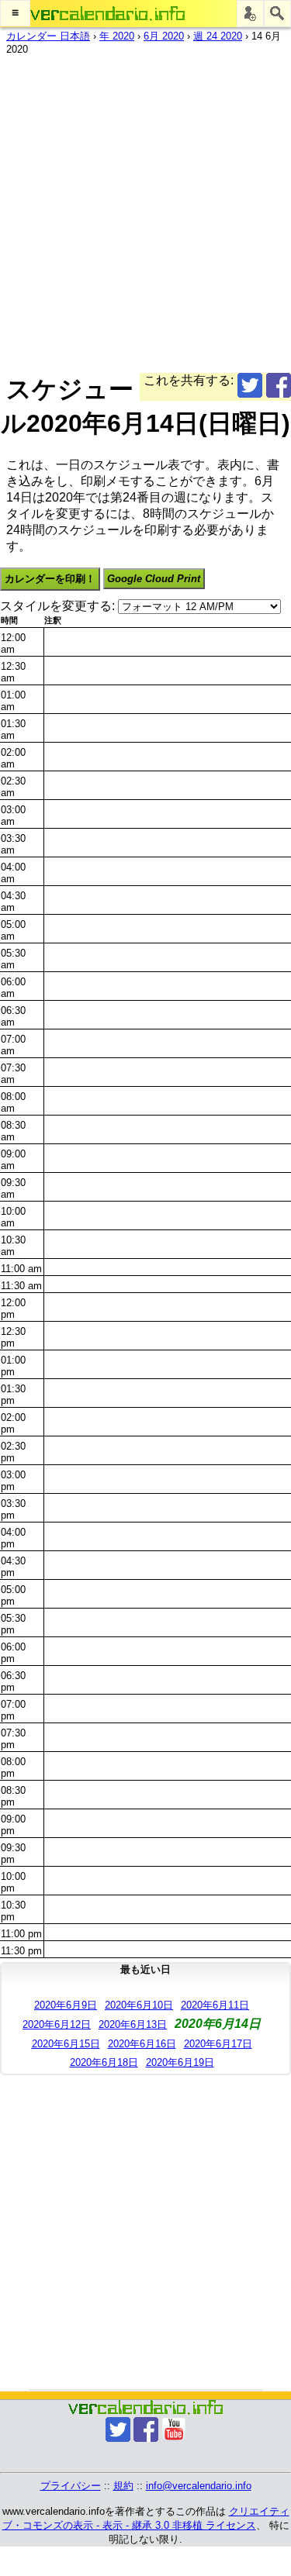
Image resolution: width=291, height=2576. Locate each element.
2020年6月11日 (215, 2005)
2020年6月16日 (142, 2044)
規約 (123, 2486)
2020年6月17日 (218, 2044)
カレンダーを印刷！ (50, 579)
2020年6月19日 (180, 2062)
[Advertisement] (145, 210)
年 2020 (116, 36)
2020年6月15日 (66, 2044)
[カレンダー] (107, 13)
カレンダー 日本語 (48, 36)
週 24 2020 (217, 36)
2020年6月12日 (57, 2024)
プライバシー (70, 2486)
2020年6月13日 (133, 2024)
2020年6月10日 (139, 2005)
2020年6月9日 (65, 2005)
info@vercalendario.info (198, 2486)
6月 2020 (164, 36)
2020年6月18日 (104, 2062)
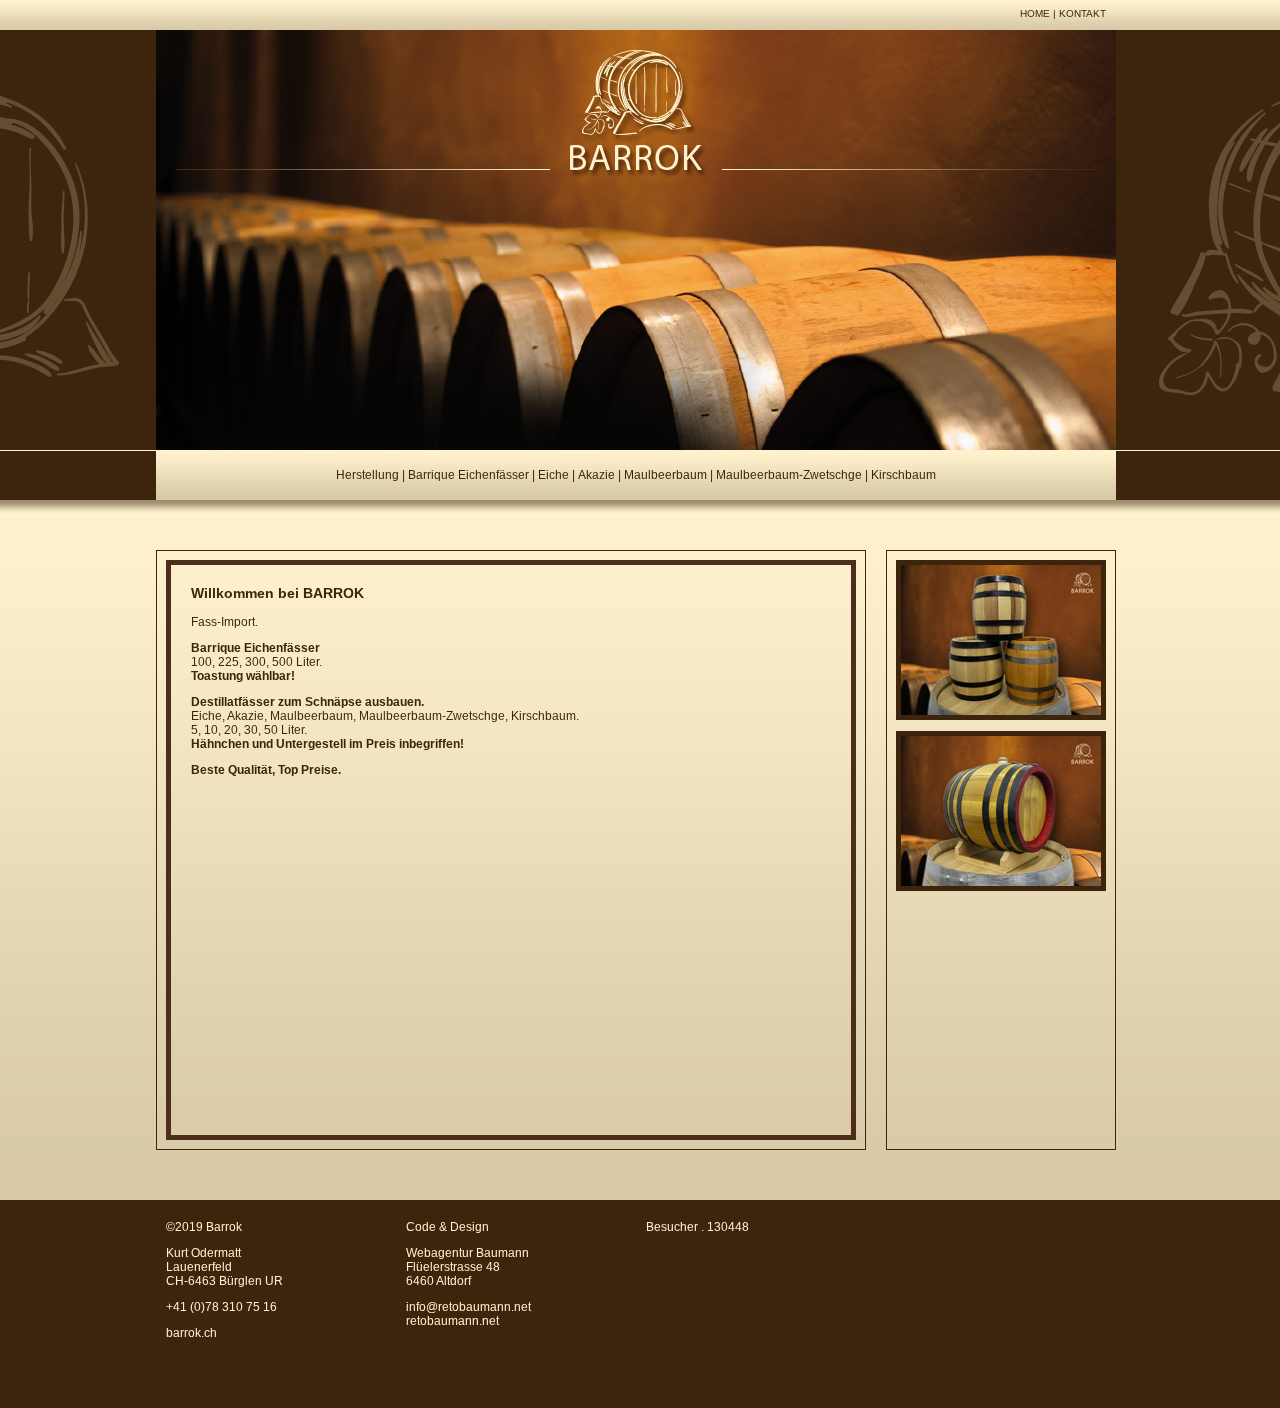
◆ ◆ ◆ ◆
_WHAT THE TASK REQUIRES_
Restate, exactly as they appear, the line with "2020年6月19日 (180, 2062)" and all the lines after it up to the end of the data above; images do not belong in the copy.

_EXERCISE ANSWER_
2020年6月19日 (180, 2062)
[Advertisement] (145, 210)
年 2020 (116, 36)
2020年6月15日 (66, 2044)
[カレンダー] (107, 13)
カレンダー 日本語 (48, 36)
週 24 2020 (217, 36)
2020年6月12日 (57, 2024)
プライバシー (70, 2486)
2020年6月13日 (133, 2024)
2020年6月10日 (139, 2005)
2020年6月9日 (65, 2005)
info@vercalendario.info (198, 2486)
6月 2020 (164, 36)
2020年6月18日 (104, 2062)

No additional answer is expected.